Dear Senator Collins,

Thank you for speaking your truth. I could hear your voice shake. I know what you had to say was hard, given your own challenges as a woman aspiring to dream big in a man’s world, and I especially appreciate the kind words you gave Senator Feinstein. You called out both sides. Thank you for your strength in saying what has needed to be said for a long time now.

Because of time, I cannot go into a rant about what you said wrong. Also, you didn’t say a lot wrong. But you did make an omission worth bringing to your attention. And with all due respect, I think an omission a lot of women your age suffer from in their own lives, including my own mother and my grandmother.

Speaking the real truth. The truth so many woman saw in Judge Kavanaugh’s face. The face only a wife or partner knows. The face that spews anger and may just hit things or throw things, but never physically injures you. I’m talking about the truth before men rape, or hit, or go too far unconsciously.

Luckily there are many, many more men who stop at emotional abuse, they don’t continue on to physical abuse, and even fewer go further into mortally wounding. I imagine the majority of calls you received from women were about men who went to WAY too far. And yet his face and demeanor, his accusational apology, his tone on the floor shined a light on a new old taboo — Verbal/Emotional Abuse.

Men like Kavanaugh are good men. Men like Kavanaugh are also very hurt men. That’s why for so many women, sharing the real truth about their husband’s behavior after 8:00pm is heartbreakingly challenging and isolating. We have been silenced. Silenced by our own hand, afraid if our husband’s peers and friends knew how he really behaved when stressed or traumatized or when drinking too much, they would shun him and our life would end. For me personally, the means couldn’t justify the end in my mind. Besides I’m a strong woman, I can take it for him. I can hold the shame away from his own gaze so he can focus on living his dream. Don’t rock the boat. Don’t poke the bear is what my grandmother and my mother told me. Be the Good Wife.

In my 48th year on this earth, I’m a wife and mother trying to make it with a family of three in San Francisco on less than $200k. The stress of living in and trying to rectify The Land of Dislocation and Dissonance has put immense pressure on my marriage. I’ve recently come to understand my burden of holding things in to hold things together was doing no one good, especially myself.

The real truth is that I’m holding a great deal of shame I never wanted my Baby Boomer parents to feel about themselves too. Shame they were never able to sort out with their own parents, running away from responsibility using drugs and alcohol and work, so much work. Shame of being latchkey parents. Shame of drinking too much. Shame of losing my trust. I was alone a lot in the 80s. Isolated even among friends. Living through spikes of adrenaline running through my veins hoping that tonight wouldn’t be the night all hell broke loose. And yes, even my best friends didn’t know. And yes, the apple didn’t fall far from the tree in my own life.

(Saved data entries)
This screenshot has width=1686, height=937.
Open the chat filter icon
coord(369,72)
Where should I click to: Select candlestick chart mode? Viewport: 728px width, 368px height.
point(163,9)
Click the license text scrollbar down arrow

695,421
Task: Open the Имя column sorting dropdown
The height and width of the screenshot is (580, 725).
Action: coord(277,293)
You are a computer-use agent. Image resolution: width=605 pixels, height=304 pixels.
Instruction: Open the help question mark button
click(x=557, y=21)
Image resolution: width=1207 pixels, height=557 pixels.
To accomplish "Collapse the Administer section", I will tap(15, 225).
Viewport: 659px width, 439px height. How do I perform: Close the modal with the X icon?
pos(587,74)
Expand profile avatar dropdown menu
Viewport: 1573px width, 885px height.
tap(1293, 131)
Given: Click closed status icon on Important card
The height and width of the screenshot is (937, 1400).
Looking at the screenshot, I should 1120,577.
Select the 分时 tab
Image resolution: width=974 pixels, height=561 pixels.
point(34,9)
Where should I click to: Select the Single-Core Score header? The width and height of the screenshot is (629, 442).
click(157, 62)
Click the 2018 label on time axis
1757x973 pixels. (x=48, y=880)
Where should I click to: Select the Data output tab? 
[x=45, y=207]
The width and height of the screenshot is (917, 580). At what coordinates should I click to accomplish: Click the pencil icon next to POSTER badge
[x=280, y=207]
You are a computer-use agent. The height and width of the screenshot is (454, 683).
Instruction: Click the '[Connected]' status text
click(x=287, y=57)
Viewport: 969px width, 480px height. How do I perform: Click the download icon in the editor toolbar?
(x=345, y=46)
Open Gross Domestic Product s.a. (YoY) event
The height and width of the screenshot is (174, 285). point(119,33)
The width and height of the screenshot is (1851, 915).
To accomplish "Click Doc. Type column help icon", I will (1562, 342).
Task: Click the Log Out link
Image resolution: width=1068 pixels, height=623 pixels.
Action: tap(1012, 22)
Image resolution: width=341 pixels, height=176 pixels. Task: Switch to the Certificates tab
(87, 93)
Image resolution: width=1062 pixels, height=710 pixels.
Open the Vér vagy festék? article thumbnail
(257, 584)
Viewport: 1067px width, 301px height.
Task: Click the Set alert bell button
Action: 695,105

--- TO BE DONE ---
Replace "omission" with "oversight" in the letter to Senator Collins and reproduce the passage that begins at the words "Thank you for speaking" and stops after "and my grandmother.".

--- WORKED SOLUTION ---
Thank you for speaking your truth. I could hear your voice shake. I know what you had to say was hard, given your own challenges as a woman aspiring to dream big in a man’s world, and I especially appreciate the kind words you gave Senator Feinstein. You called out both sides. Thank you for your strength in saying what has needed to be said for a long time now.

Because of time, I cannot go into a rant about what you said wrong. Also, you didn’t say a lot wrong. But you did make an oversight worth bringing to your attention. And with all due respect, I think an oversight a lot of women your age suffer from in their own lives, including my own mother and my grandmother.